Dolomiti, appello di un giovane contro lo spopolamento
In provincia di Belluno il progressivo spopolamento rischia di portare alla morte del nostro territorio. I giovani che ancora vivono qui hanno poche opportunità. Il turismo non può essere la soluzione
Ambienti, contesti, modi di vivere e possibilità future: confrontarsi sulla varietà delle province d’Italia significa scoprire che ciascun territorio ha proprie caratteristiche, peculiarità positive e negative che lo rendono più o meno conosciuto al resto del Paese. La provincia di Belluno, nota per le Dolomiti, come molte aree interne presenta un fenomeno di spopolamento che, se non viene tenuto in considerazione e contrastato con un’azione comune, potrebbe portare alla morte del territorio. Si assiste a un drammatico calo demografico causato non solo dalla denatalità ma anche, e soprattutto, dalla forte emigrazione.
Perché andarsene? Perché non prospettare un futuro in provincia di Belluno? La prima causa che provoca il primo “arrivederci” al territorio è l’assenza di poli per la formazione; dopo il quinquennio di scuola superiore, chi vuole iscriversi all’università deve andare alla scoperta della città. Fino a qui nulla da ridire, dal momento che ciascuno di noi può avere voglia e bisogno di uscire dal proprio nido familiare per fare una prova e una nuova esperienza di vita. Il problema comincia ad essere degno di nota quando i laureati decidono di non fare più ritorno.
Lo spopolamento progressivo causa l’ulteriore venir meno dei servizi, anche di quelli essenziali. Se non c’è gente che utilizza l’autobus, perché lasciare tutte queste corse? Se nessuno compera più nel negozietto del paese perché a pochi chilometri con l’automobile trova il supermercato più grande, perché tenerlo ancora aperto? Siamo di fronte a una popolazione che sta progressivamente invecchiando (e che poco si sta rigenerando): come possiamo lasciare quei servizi di prossimità ancora accessibili a chi vive in questi paesi? Quei giovani che ancora vivono nella nostra provincia, e sono ancora comunque numerosi e attivi, spesso nei piccoli paesi hanno poche opportunità di svago e pochi centri di aggregazione. Lo sport, molto praticato nel Cadore e in tutto il bellunese, rappresenta un importante collante sociale, un momento che, assieme alle lezioni a scuola, tiene uniti i ragazzi e li fa divertire. Ma non basta.

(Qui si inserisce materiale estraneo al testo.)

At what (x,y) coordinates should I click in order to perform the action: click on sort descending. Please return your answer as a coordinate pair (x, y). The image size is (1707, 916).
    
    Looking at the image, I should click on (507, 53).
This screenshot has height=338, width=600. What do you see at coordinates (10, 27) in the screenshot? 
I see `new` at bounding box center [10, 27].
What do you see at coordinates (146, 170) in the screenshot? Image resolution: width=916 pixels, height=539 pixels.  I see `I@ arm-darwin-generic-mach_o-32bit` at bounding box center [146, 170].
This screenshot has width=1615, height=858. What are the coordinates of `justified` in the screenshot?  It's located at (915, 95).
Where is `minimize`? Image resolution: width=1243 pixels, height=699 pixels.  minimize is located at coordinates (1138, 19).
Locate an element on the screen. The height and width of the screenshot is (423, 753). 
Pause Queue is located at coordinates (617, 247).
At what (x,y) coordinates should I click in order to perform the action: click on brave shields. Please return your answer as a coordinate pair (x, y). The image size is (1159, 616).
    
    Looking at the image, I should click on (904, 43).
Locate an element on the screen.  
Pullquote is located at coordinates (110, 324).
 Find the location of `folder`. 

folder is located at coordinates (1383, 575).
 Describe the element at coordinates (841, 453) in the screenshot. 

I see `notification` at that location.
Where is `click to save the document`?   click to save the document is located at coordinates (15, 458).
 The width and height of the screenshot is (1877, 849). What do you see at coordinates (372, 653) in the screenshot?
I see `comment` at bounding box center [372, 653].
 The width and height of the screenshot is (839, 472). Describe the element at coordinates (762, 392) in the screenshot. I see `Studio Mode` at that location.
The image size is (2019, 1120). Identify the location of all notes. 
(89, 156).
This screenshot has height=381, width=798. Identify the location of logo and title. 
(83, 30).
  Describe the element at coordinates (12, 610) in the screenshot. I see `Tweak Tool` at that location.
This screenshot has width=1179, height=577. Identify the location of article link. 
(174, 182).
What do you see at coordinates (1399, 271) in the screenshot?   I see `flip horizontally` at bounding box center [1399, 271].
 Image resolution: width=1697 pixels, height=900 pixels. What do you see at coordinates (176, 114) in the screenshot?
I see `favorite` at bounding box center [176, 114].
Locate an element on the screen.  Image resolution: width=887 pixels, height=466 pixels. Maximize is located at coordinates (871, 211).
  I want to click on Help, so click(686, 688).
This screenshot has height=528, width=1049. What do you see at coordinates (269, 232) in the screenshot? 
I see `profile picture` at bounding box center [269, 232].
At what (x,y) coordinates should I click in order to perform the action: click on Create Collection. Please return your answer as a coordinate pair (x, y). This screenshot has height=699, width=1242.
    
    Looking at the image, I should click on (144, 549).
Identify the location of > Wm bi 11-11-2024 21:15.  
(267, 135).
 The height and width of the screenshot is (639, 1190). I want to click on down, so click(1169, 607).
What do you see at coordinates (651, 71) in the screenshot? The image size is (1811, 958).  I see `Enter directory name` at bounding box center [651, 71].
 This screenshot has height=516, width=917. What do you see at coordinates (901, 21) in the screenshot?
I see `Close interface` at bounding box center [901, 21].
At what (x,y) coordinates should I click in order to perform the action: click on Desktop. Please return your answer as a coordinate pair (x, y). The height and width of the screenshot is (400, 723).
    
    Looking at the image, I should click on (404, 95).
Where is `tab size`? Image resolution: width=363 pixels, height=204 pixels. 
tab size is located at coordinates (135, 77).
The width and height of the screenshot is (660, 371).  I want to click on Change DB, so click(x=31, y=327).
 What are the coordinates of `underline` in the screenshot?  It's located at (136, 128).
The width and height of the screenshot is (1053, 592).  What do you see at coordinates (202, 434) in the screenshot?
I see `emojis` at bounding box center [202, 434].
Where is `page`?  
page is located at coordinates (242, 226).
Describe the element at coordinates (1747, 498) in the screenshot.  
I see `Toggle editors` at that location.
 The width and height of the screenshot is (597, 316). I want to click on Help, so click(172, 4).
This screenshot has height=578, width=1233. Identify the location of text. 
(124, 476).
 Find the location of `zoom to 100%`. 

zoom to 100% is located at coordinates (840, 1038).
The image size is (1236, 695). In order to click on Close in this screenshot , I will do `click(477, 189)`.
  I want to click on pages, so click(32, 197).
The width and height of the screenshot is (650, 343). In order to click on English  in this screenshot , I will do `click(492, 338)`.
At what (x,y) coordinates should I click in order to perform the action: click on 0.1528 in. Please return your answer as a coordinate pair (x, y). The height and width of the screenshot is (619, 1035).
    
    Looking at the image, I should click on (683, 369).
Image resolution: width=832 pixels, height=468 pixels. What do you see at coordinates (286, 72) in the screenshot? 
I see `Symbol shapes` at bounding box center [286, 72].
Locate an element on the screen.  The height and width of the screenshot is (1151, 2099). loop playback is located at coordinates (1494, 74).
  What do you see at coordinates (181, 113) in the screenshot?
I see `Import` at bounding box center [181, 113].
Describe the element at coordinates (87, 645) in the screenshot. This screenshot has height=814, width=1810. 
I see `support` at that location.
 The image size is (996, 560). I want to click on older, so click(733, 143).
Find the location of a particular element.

Il periodo estivo sembra concedere respiro con l’arrivo di numerosi turisti che, di Belluno e della parte alta, il Cadore, conoscono “solamente” la bellezza naturale delle Dolomiti. Giungono ogni anno con l’intento di passare una o due settimane per poi tornare per la settimana bianca sulle piste da sci. Conforta, se vogliamo, il progressivo numero di seconde case per coloro che decidono di trascorrere diversi mesi in montagna e in alcuni casi di trasferirsi, specie per quel cambiamento climatico che si avvicina e rende le città più difficili da vivere. Spesso però a trasferirsi sono pensionati che, per godersi appieno il riposo post-lavorativo, scelgono queste tranquille valli di soggiorno. La turistificazione non è comunità.
La provincia di Belluno si fa riconoscere soprattutto per il suo tessuto sociale, per quel terzo settore che cerca in tutti i modi di unire le forze per contrastare questo fenomeno, per far vivere e valorizzare il territorio e per dare un motivo a chi ci vive per rimanere. Degno di vanto è il sistema scolastico che, con la collaborazione delle istituzioni e del mondo del volontariato, dà molte occasioni ai ragazzi per conoscere il luogo in cui vivono e per mettersi in gioco con esperienze di educazione civica. Se riuscissimo a capire il valore intrinseco della nostra comunità, che ha anche un enorme potenziale turistico, se ciascuno di noi riuscisse a credere un po’ di più e a prospettare un futuro per il Cadore e per il bellunese, se ciascuno di noi contribuisse con un pezzo al puzzle, riusciremmo sicuramente a costruirlo e completarlo.